Tuesday, March 31, 2020

My Washington Times Review Of 'Mengele: Unmasking The Angel of Death'


The Washington Times published my review of Mengele; Unmasking the Angel of Death.

Josef Mengele was one of the most notorious war criminals in history. During World War II the Nazi doctor performed medical experiments in a concentration camp on unwilling children and adults, and with a jerk of his thumb he sent many unlucky men, women and children to their immediate deaths.

He escaped justice after the Third Reich fell by fleeing the country and although his death was later confirmed, and his body uncovered in a cemetery in Brazil, his victims’ demand for justice has not been fulfilled, nor has it satisfied an abundant interest in his life and crimes.

David Marwell’s “Mengele: Unmasking the Angel of Death” is a fine addition to other biographies of the evil doctor, as it is partly a biography and partly a memoir, as historian David Marwell was the U.S. Justice Department’s chief of investigative research in the Office of Special Investigations in the 1980s.

Mr. Marwell was involved in the Mengele investigation and he performed numerous interviews of victims and other parties, examined documents and visited Germany and other countries around the world gathering evidence. He also coordinated the investigation with partners in Israel, Germany and other governments and private organizations. He even held Mengele’s bones in his hands.

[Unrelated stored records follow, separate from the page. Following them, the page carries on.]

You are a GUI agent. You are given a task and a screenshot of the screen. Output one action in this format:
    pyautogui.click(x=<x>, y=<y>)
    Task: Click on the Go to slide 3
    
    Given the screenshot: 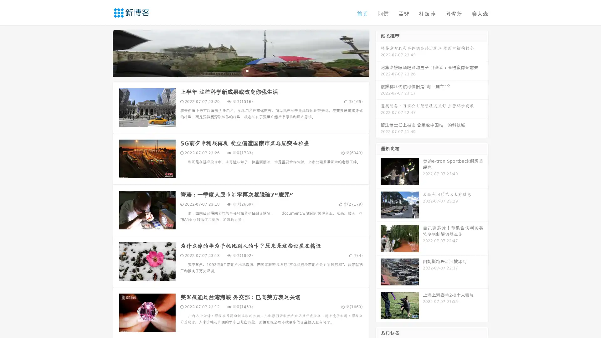 What is the action you would take?
    pyautogui.click(x=247, y=70)
    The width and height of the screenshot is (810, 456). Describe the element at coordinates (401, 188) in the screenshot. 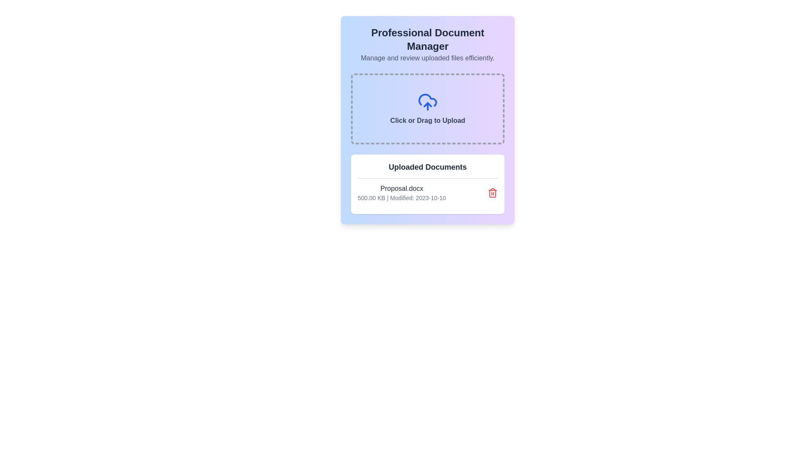

I see `the static text label that identifies the file name in the 'Uploaded Documents' section, located within a card` at that location.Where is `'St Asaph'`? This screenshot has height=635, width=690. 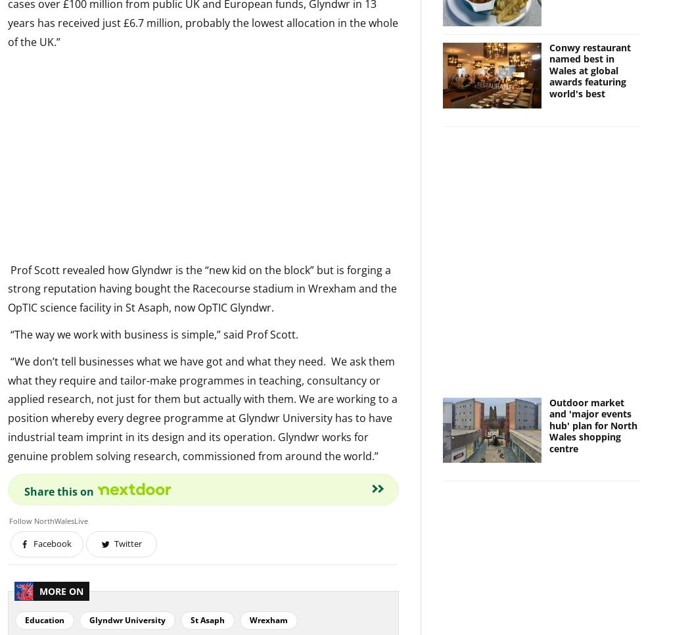 'St Asaph' is located at coordinates (208, 619).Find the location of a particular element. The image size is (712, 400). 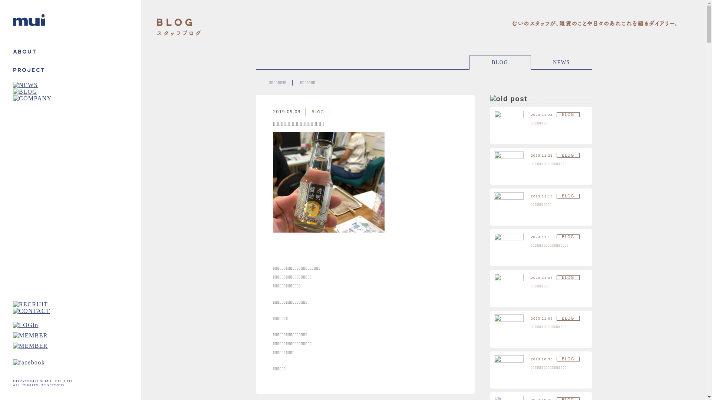

'BLOG' is located at coordinates (500, 62).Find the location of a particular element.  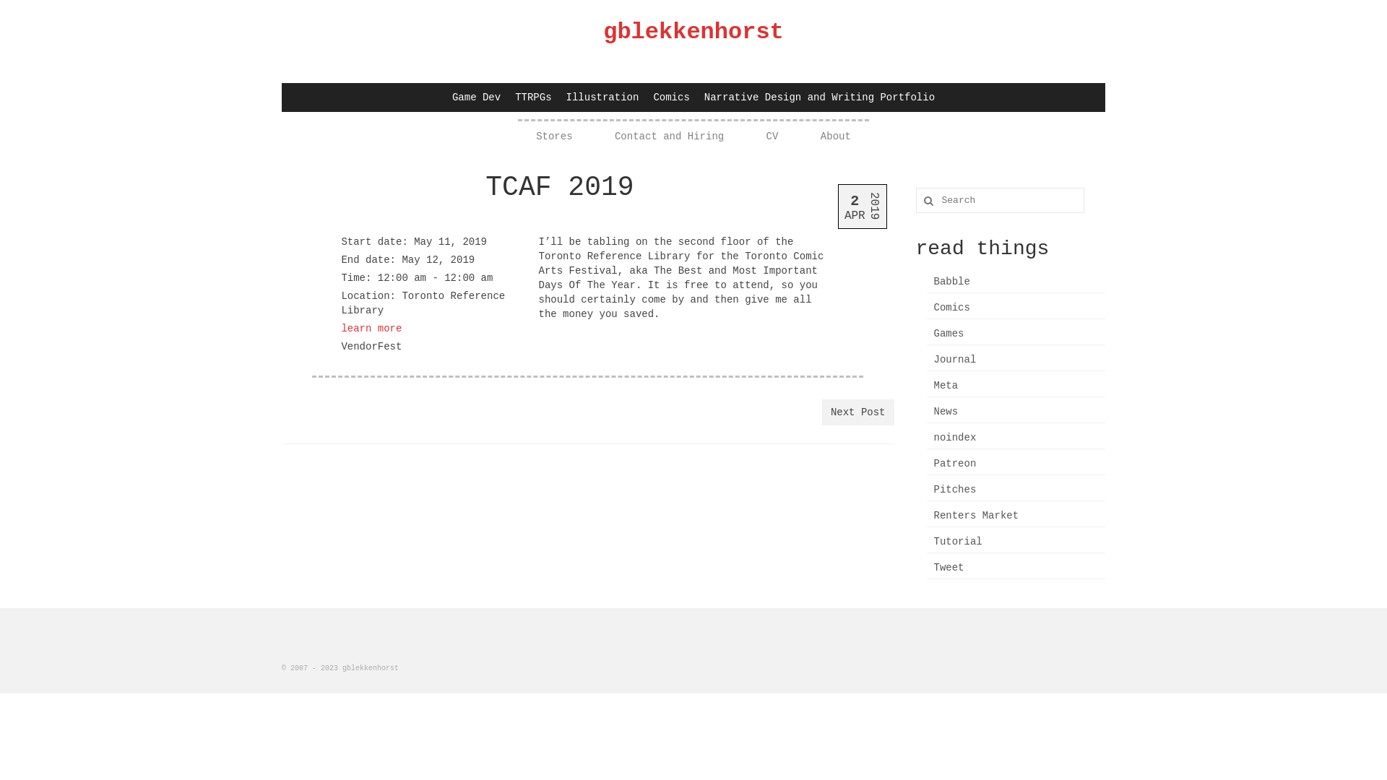

'Narrative Design and Writing Portfolio' is located at coordinates (819, 98). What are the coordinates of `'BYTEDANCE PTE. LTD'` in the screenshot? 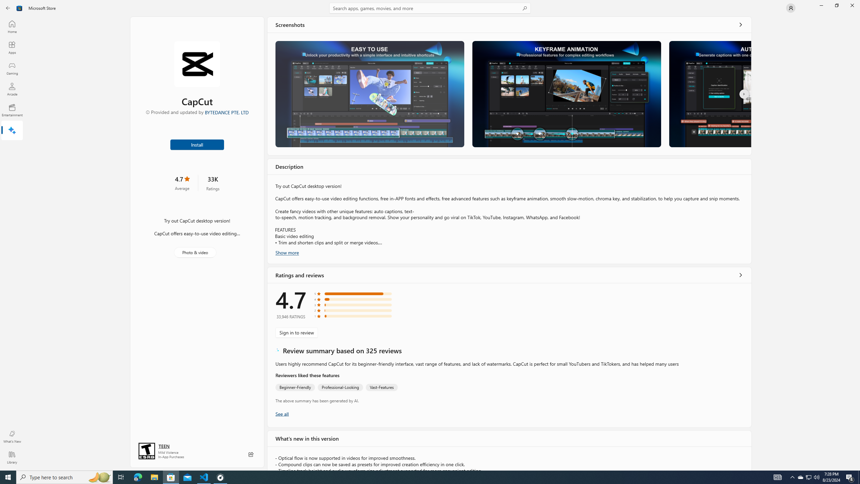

“While this book is based on both primary sources from archives throughout the world and the careful research of a host of brilliant scholars, it also relies on the writings of Mengele himself,” Mr. Marwell writes. “I read his correspondence and diaries from his later life and was exposed to the intimate details of his health complaints, frustrations, and private reflections, and to the style and rhythm of his thoughts. In addition, I had access to Mengele’s own attempt at the very enterprise in which I was engaged.”

Mr. Marwell notes that late in Mengele’s life, he wrote but never published an autobiographical novel, which was about a man shaped in a very special way by his time, as Mengele put it.